Etapa 4: Añade al bol con el repollo los 2 huevos, batiendo ligeramente antes de incorporarlos para romper las yemas. Agrega la media taza de harina de trigo, el cuarto de taza de queso rallado si decides usarlo, las 2 cucharadas de cebolla picada, el diente de ajo picado, sal al gusto y pimienta al gusto. Con una cuchara grande o tus manos limpias, mezcla todos los ingredientes vigorosamente hasta obtener una mezcla homogénea y bien integrada. La mezcla debe tener una consistencia que te permita formar tortitas que mantengan su forma; si está muy líquida, añade una o dos cucharadas adicionales de harina; si está muy seca, añade un poco más de huevo batido o una cucharada de agua.

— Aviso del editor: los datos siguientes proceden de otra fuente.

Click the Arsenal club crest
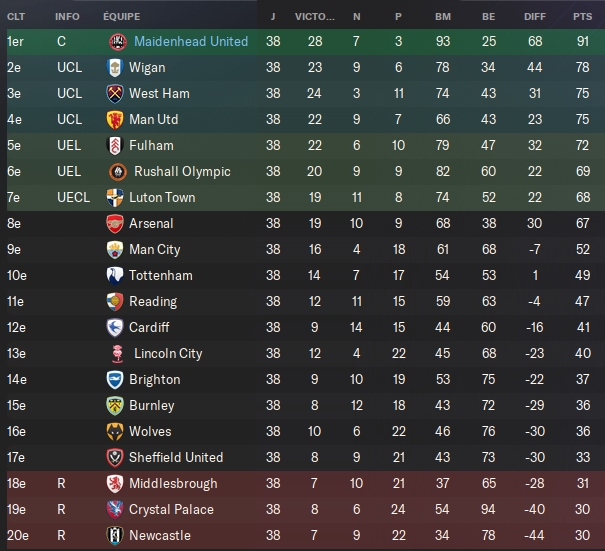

Etapa 5: Deja reposar la mezcla durante 5 minutos. Este tiempo permite que la harina absorba la humedad y que todos los sabores se integren mejor, además de que la mezcla se espese ligeramente, facilitando la formación de las tortitas.
Etapa 6: Mientras la mezcla reposa, prepara tu área de cocción. Calienta una sartén grande y antiadherente a fuego medio. Añade suficiente aceite vegetal para cubrir el fondo de la sartén con una capa delgada pero generosa, aproximadamente 2-3 milímetros de profundidad. El aceite debe estar caliente pero no humeante; para probarlo, puedes dejar caer una pequeña gota de la mezcla en el aceite, si chisporrotea inmediatamente, está listo.
Etapa 7: Con la ayuda de una cuchara grande o un cucharón pequeño, toma porciones de aproximadamente 2-3 cucharadas de la mezcla. Colócalas cuidadosamente en la sartén caliente, dejando espacio suficiente entre cada tortita para poder voltearlas fácilmente. Con el dorso de la cuchara, aplana suavemente cada porción para formar tortitas de aproximadamente 1 centímetro de grosor y 8-10 centímetros de diámetro. No las hagas demasiado gruesas o el centro no se cocinará adecuadamente; no las hagas demasiado delgadas o se romperán al voltearlas.
Etapa 8: Cocina las tortitas sin moverlas durante 2-3 minutos o hasta que los bordes comiencen a dorarse y la parte inferior esté firmemente dorada y crujiente. Puedes levantar ligeramente una esquina con una espátula para verificar el color. Una vez que la parte inferior esté bien dorada, voltea cuidadosamente cada tortita usando una espátula ancha. Cocina el otro lado durante 2-3 minutos adicionales hasta que esté igualmente dorado y crujiente. La tortita debe estar cocida completamente en el centro; si dudas, puedes presionar suavemente el centro con la espátula, debe sentirse firme, no suave o cruda.
Etapa 9: Una vez que las tortitas estén doradas y crujientes por ambos lados, retíralas de la sartén y colócalas sobre un plato cubierto con papel absorbente. Esto ayudará a eliminar el exceso de aceite, manteniendo las tortitas más ligeras y menos grasosas. Repite el proceso con el resto de la mezcla, añadiendo más aceite a la sartén según sea necesario entre tandas. Mantén las tortitas cocidas en un horno tibio (aproximadamente 80°C) para mantenerlas calientes mientras terminas de cocinar todas.
Etapa 10: Sirve las tortitas calientes inmediatamente después de cocinar la última tanda. Puedes servirlas simplemente como están, con un chorrito de limón fresco, acompañadas de crema agria, yogur natural, o tu salsa favorita. Las tortitas están mejor cuando están recién hechas y aún crujientes por fuera.
Variantes
Tortitas de repollo y zanahoria: Añade media taza de zanahoria rallada a la mezcla para añadir color, dulzura natural y nutrientes adicionales, creando tortitas más coloridas y visualmente atractivas.
Versión con hierbas frescas: Incorpora 2 cucharadas de perejil fresco picado, eneldo o cilantro para un toque herbal fresco que añade complejidad aromática.
Tortitas picantes: Añade una cucharadita de pimentón picante, hojuelas de chile rojo o un jalapeño finamente picado para quienes disfrutan un toque picante.
Con tocino: Incorpora 3-4 tiras de tocino cocido y picado a la mezcla para una versión más sustanciosa y con un sabor ahumado irresistible.